What is needed: Among the entries below, which lines run from the line with "You are a GUI" through the line with "This screenshot has width=1250, height=586."? Retype those, both ends included, exactly and without pictures.

Dataset entries:

◆ ◆ ◆ ◆ ◆ ◆ ◆

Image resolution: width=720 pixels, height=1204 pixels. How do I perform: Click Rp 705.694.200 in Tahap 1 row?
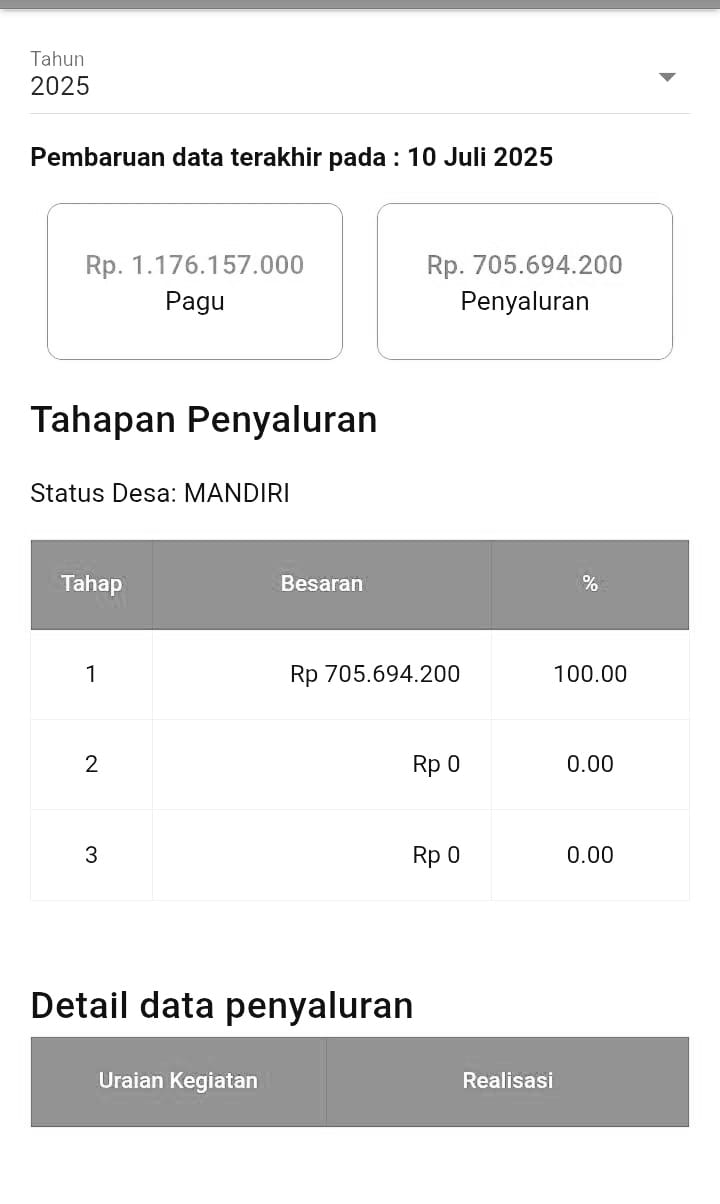click(375, 674)
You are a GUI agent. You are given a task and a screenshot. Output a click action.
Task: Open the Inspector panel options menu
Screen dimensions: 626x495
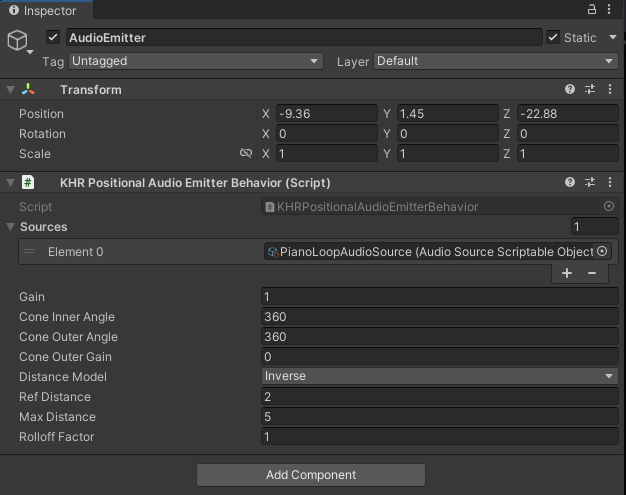pos(612,9)
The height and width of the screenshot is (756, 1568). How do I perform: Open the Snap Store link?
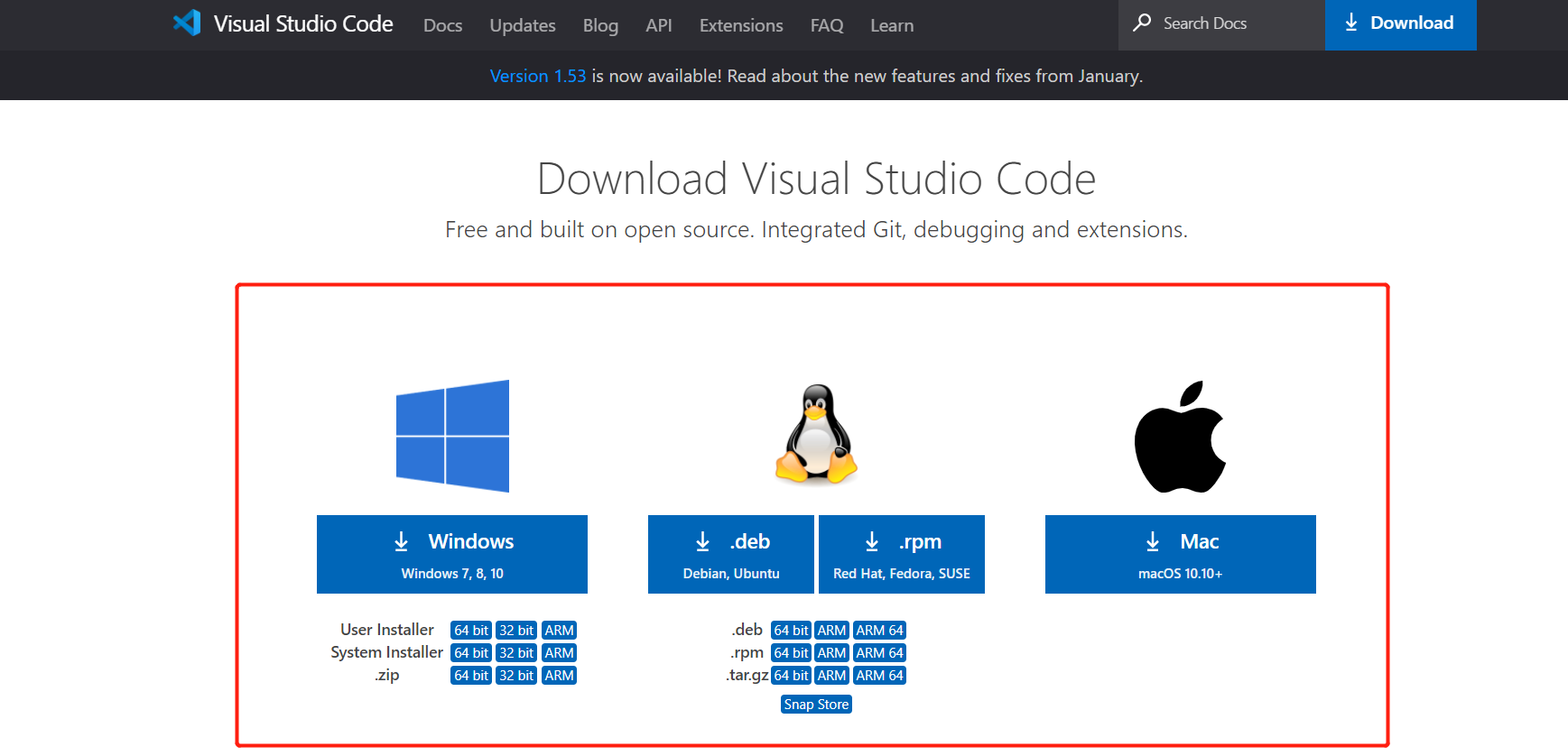pos(816,705)
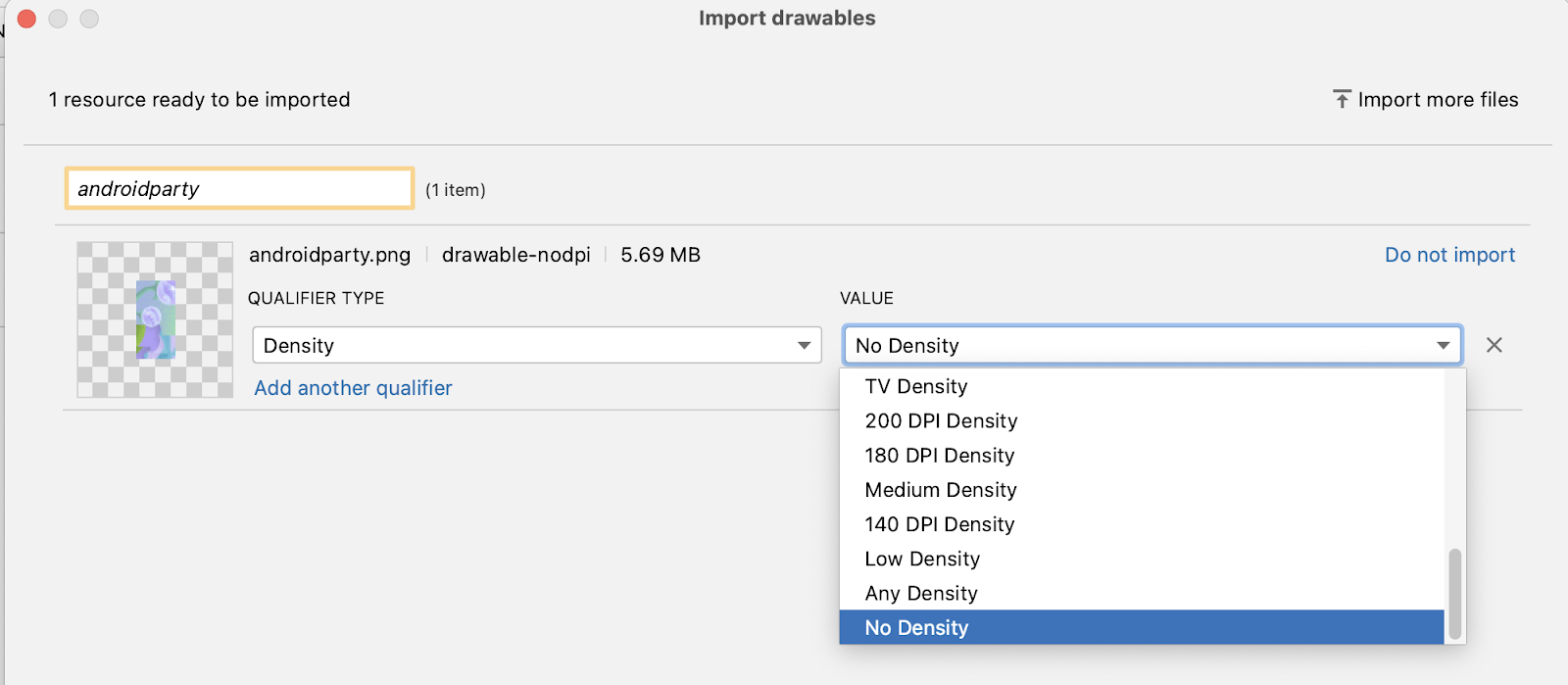Choose 200 DPI Density option
1568x685 pixels.
(x=941, y=420)
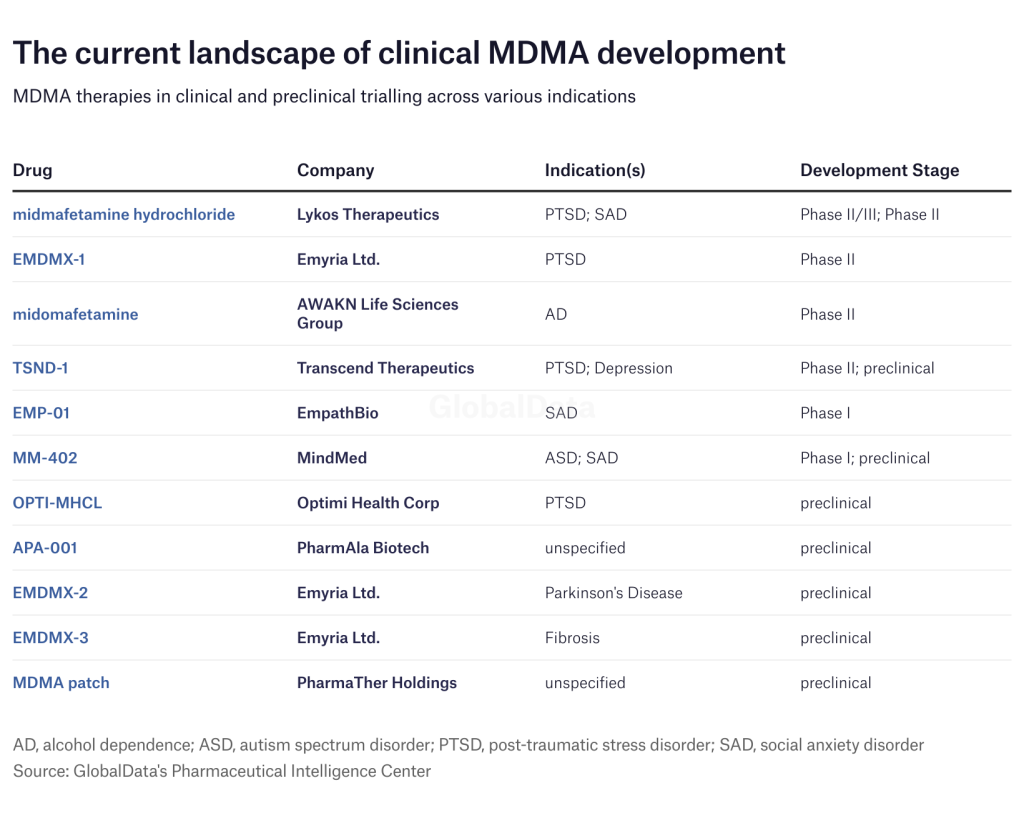The image size is (1024, 813).
Task: Click the EMDMX-1 drug link
Action: click(50, 259)
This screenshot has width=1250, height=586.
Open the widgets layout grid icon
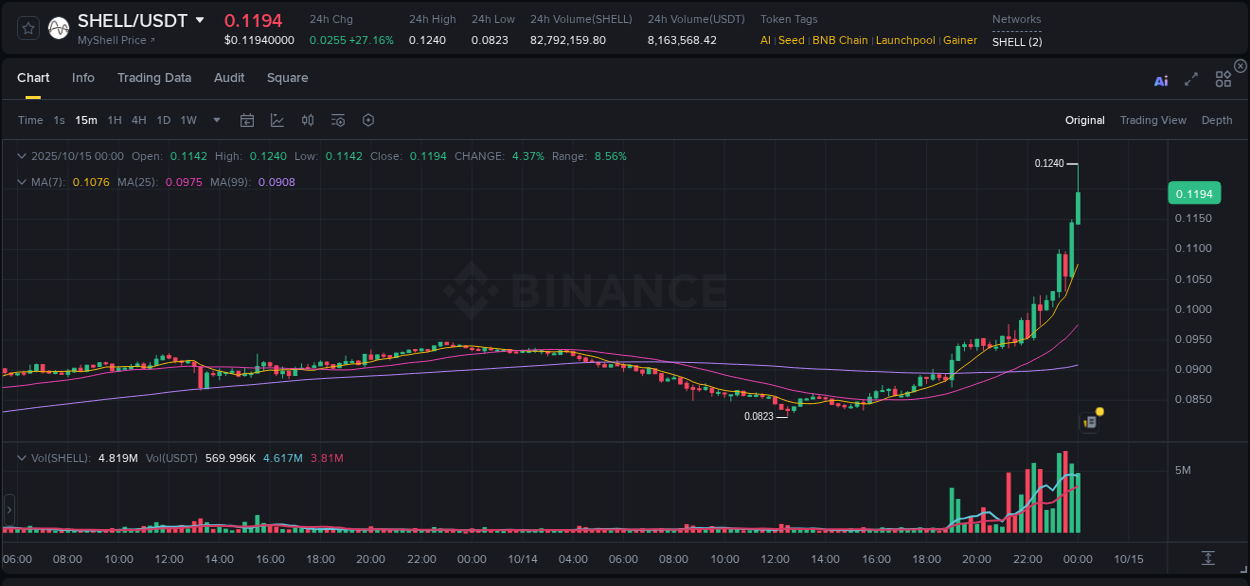[x=1223, y=78]
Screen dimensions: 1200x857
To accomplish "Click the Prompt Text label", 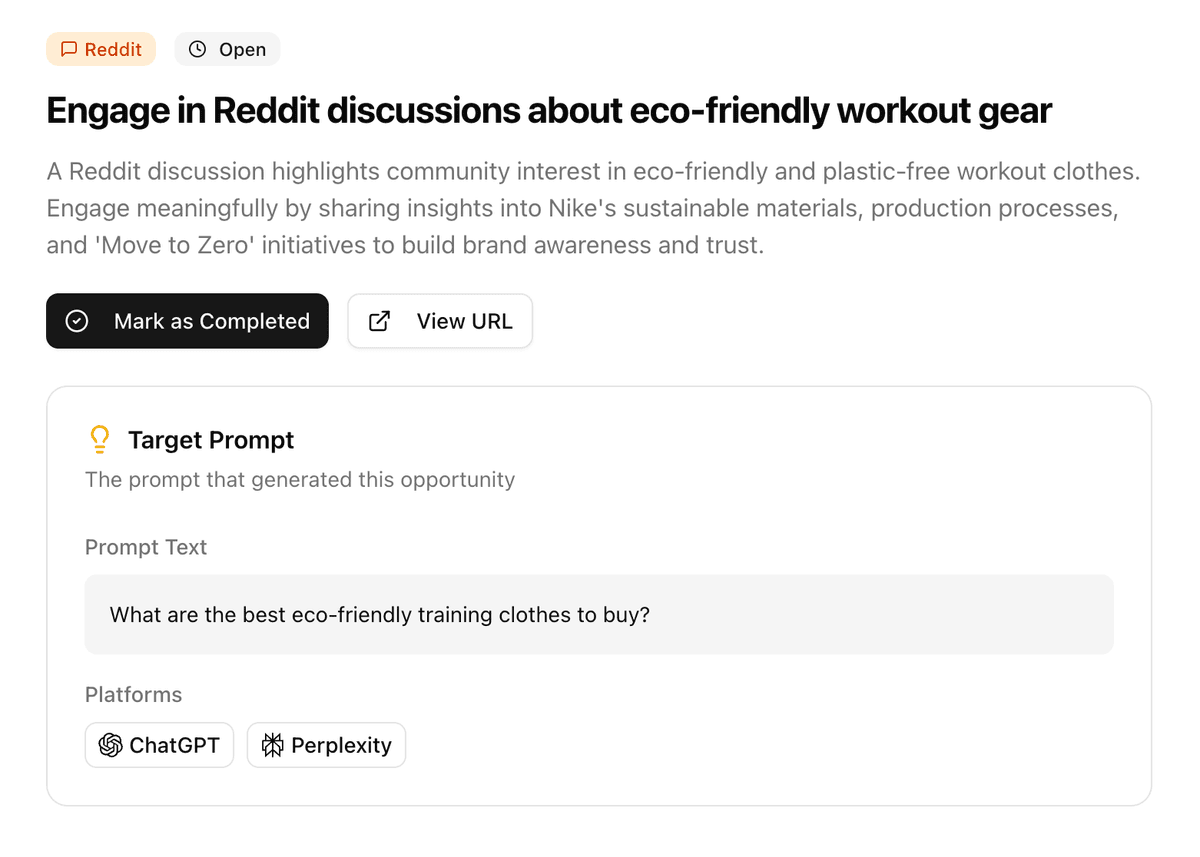I will click(x=146, y=547).
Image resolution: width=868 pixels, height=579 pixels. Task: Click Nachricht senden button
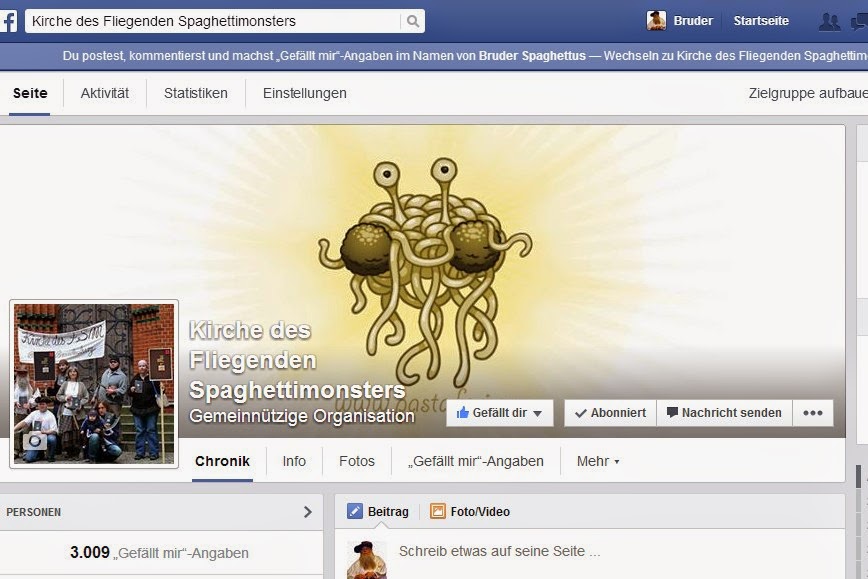(724, 413)
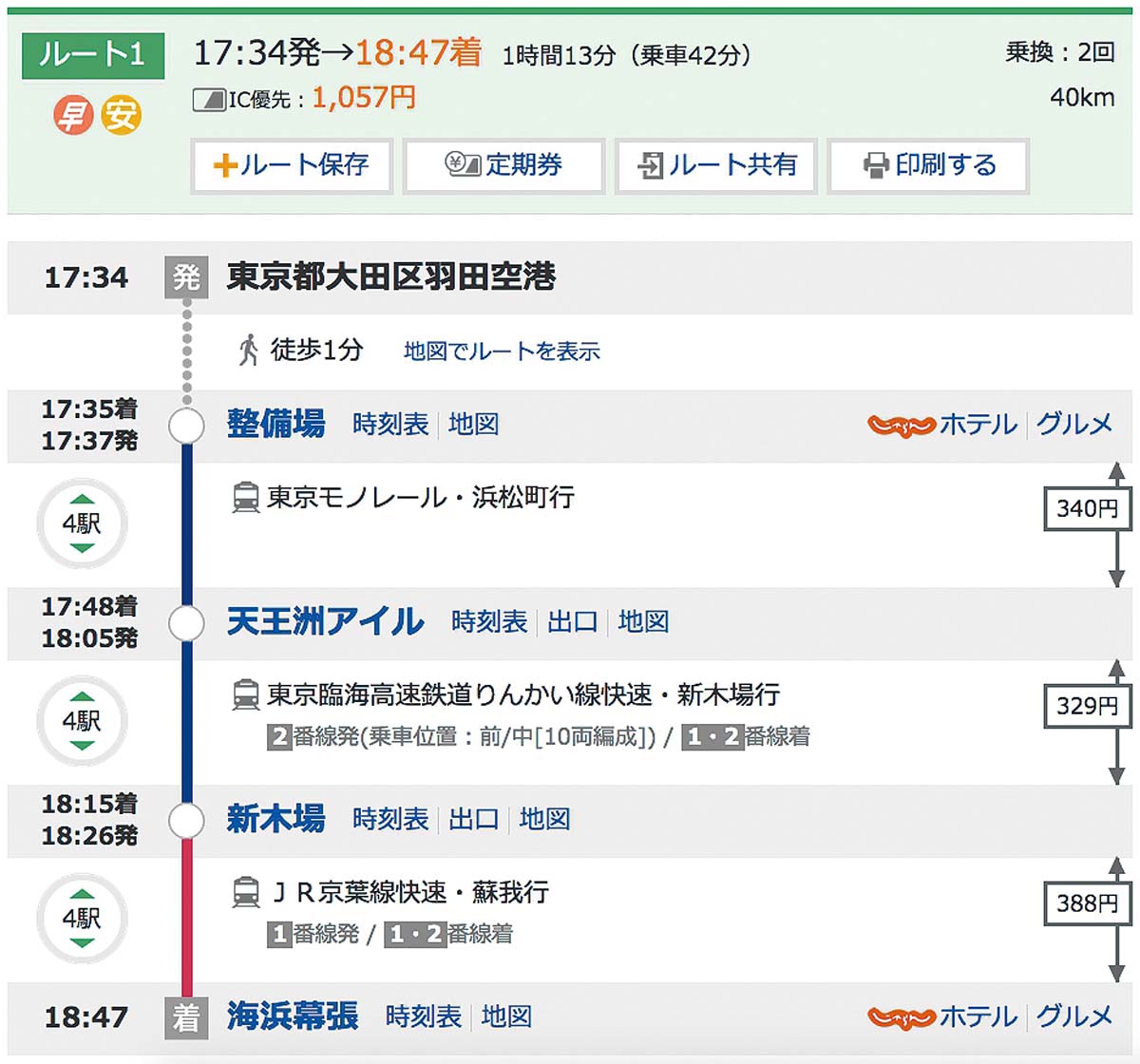The image size is (1140, 1064).
Task: Click the train icon beside 東京モノレール
Action: [x=246, y=497]
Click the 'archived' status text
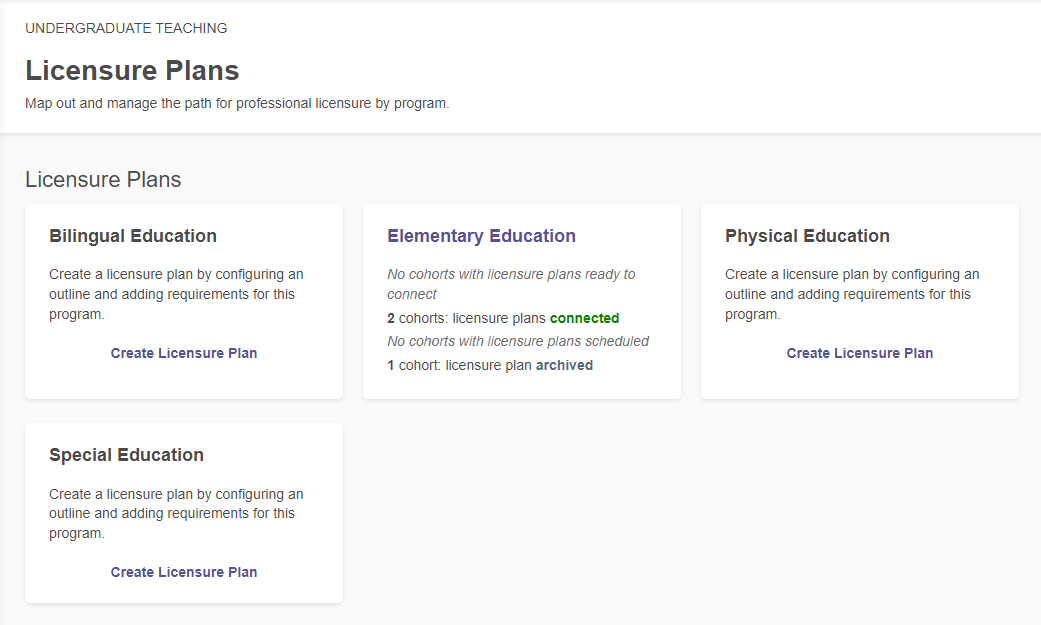This screenshot has height=625, width=1041. click(564, 365)
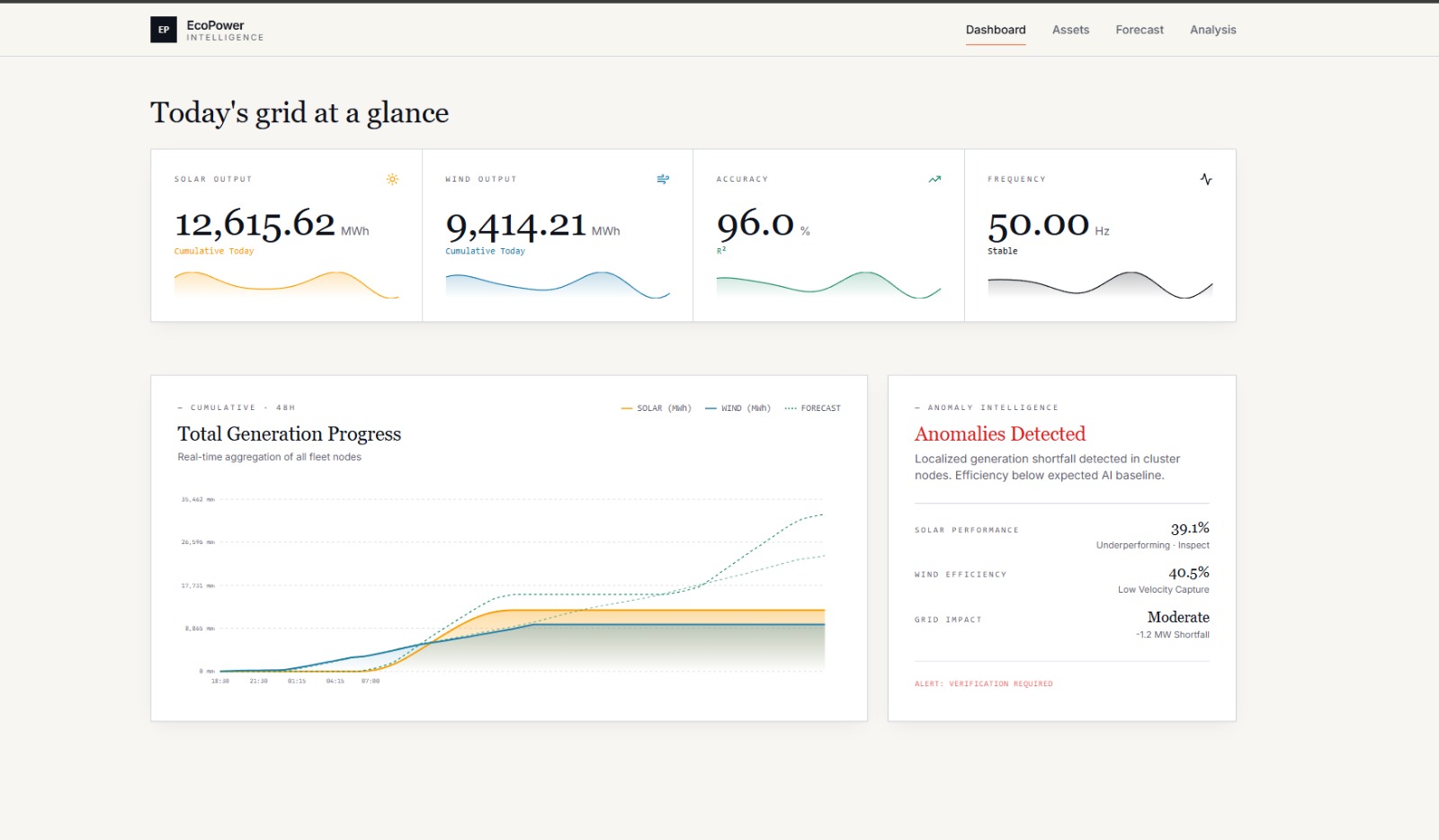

◆ ◆ ◆ ◆ ◆ ◆ ◆

Exercise result:
You are a GUI agent. You are given a task and a screenshot. Output a click action.
Task: Open the Inspector panel options menu
Screen dimensions: 626x495
pos(612,9)
The height and width of the screenshot is (756, 1568). How do I perform: Open the Snap Store link?
pos(816,705)
Choose 200 DPI Density option
1568x685 pixels.
(x=941, y=420)
The image size is (1024, 813).
Task: Click the EMDMX-1 drug link
Action: click(50, 259)
This screenshot has width=1250, height=586.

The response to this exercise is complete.